If this securing of both negative and positive rights is integral to the maintenance and flourishing of a liberal democracy, then how much more so is to maintenance and flourishing of parenthood? To be sure there is a vital and essential component of parenthood that entails a significant notion of negative rights, that is, the freedom to choose whether when and how one becomes a parent or whether one becomes a parent at all and to not have the freedom infringed upon. Such a negative right has been clearly enunciated and codified in American jurisprudence. Yet as Tamar Ezer observes, American jurisprudence has also revealed, although to not as great an extent, the existence of a positive right to parenthood as well. More specifically, it views “the work of parenthood [as] both a right and a duty, endowed with special public value” (Ezer 2014). To be a parent then not only means that I have the negative right to choose to become a parent, but also the recognition that I am now simultaneously the object of the claim of another’s positive right, namely, the child whose parent I have chosen to become. Thus, in a sense, I am only truly a parent to the extent that I recognize that my negative right to reproductive freedom is inextricably linked to assuming my child’s right to dignity and care. Indeed, the former right is quite literally a dependent. As Ezer explains:

Recognizing positive rights for children need not undermine either the rights of parents or those of society. Children’s rights do not threaten parent’s rights, but, in fact underpin them. Parent’s rights are empty and meaningless when divorced from the needs of children. Children’s rights do not create conflict, but rather translate existing tensions, forcing us to wrestle with openly difficult questions. Not only do positive rights for children not create conflict, but to the contrary, the affirm connections to the community. Bound up with duties and responsibilities between the state and the individuals, rather than contributing to dissolution, they strengthen connections.

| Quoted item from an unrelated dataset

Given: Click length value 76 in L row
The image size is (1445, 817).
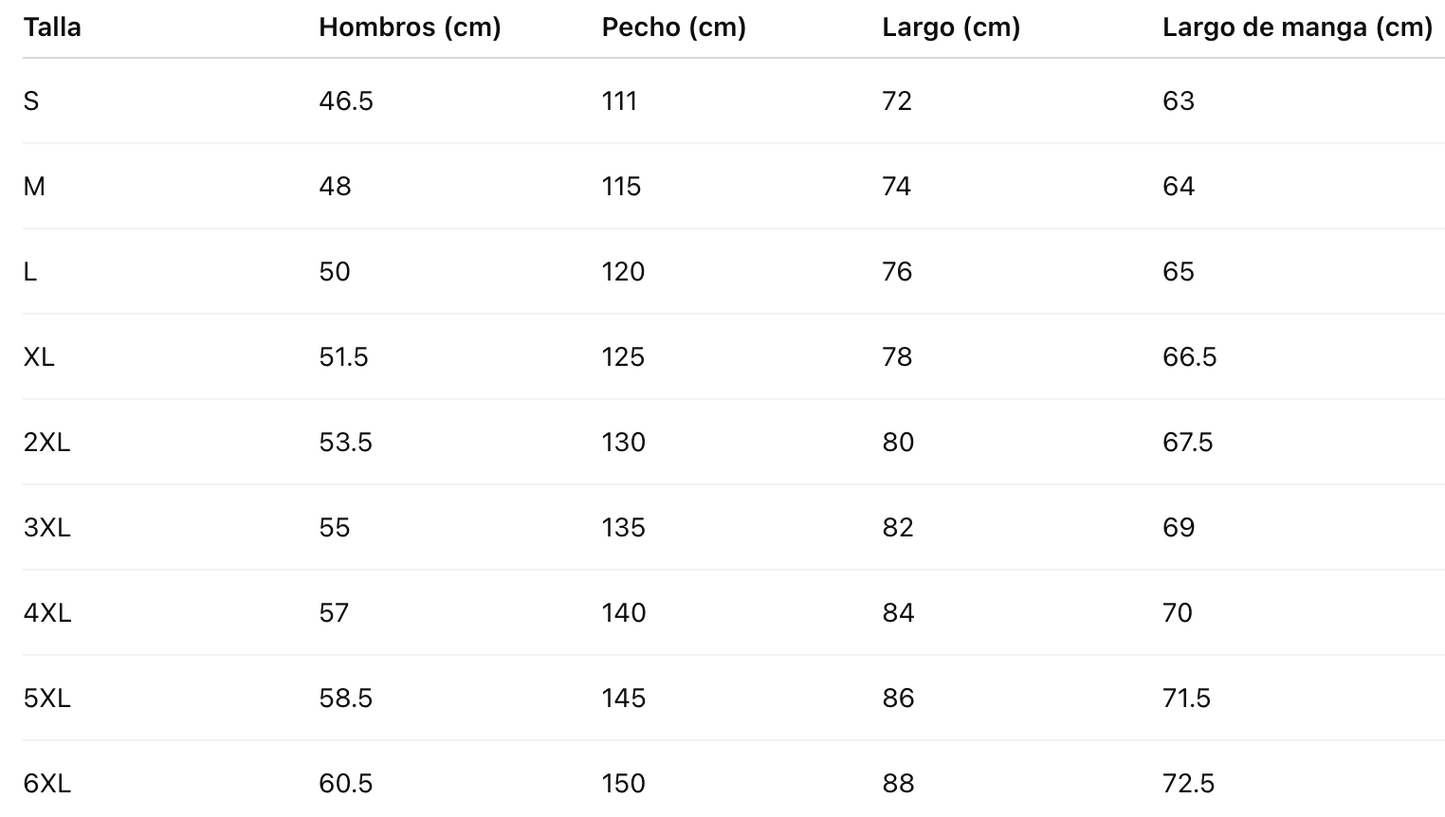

Ezer’s concluding point about how the positive rights of children strengthens rather than weakens communal bonds speaks to the second way a purely negative right to reproductive freedom can undermine the integrity of the body politic. For while reproduction is essential to becoming a parent, the actual practice of parenthood is, by its very nature, an inherently communal enterprise. This is the case whether one is a single parent or co-parenting. In fact, it is especially the case if one is a single parent. It is precisely because a child has a positive to right to care and dignity that a parent or parents must forge the kind of connections and relationships with not only other parents but by extension all members of their society to ensure that they have access to the necessary communal goods and institutions which make such care and dignity possible. Hence I can no more choose to become a parent in isolation from my child than can I choose to parent in isolation from my community. To pretend otherwise is to deny ourselves of the very moral and communal goods that make parenting a meaningful and worthwhile endeavor.

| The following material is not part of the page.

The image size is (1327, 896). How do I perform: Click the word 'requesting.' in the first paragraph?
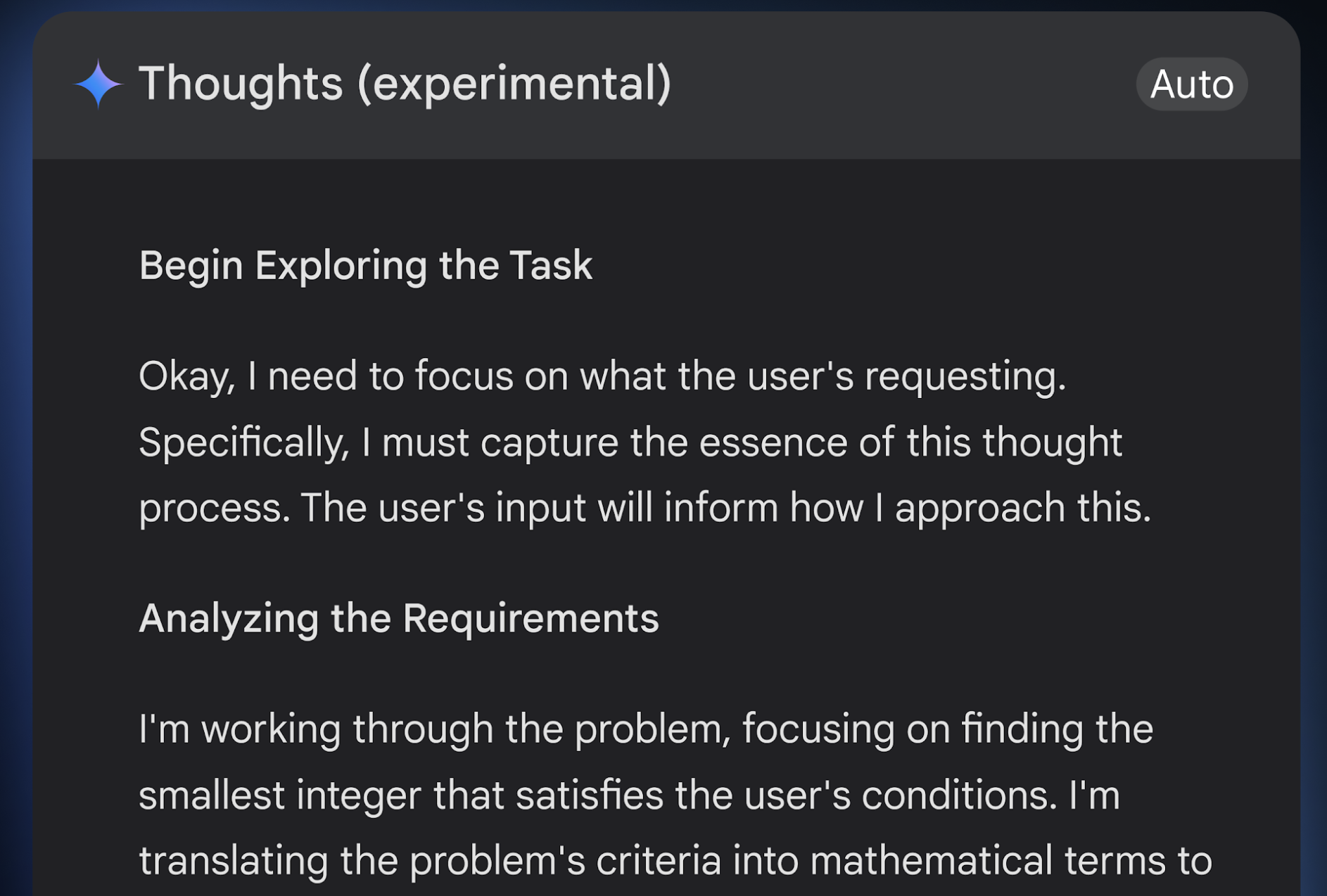pos(965,376)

As such to become a parent is to incur obligations of caring, nurturing, and responsibility that one does not necessarily get to choose. Indeed, there is a great irony in linking parenthood as with a negative liberty right since the actual fulfillment of that right acts as its own negation at the same time. I may well say that I can fulfill my right to become a parent simply by exercising my right to reproduce and leave it at that. In such a situation, there can exist a mother and/or a father of a child. Yet it would be difficult to say that either or both were parents as we have come to think of and define that term short of one or both fundamentally limiting their autonomy. To be a parent then is not only to possess the freedom and right to have a child but also to forego that very same right and freedom such that the child has you. Such a practice and politic is all the more necessary and salutary in a society and culture where one indeed is the loneliest number.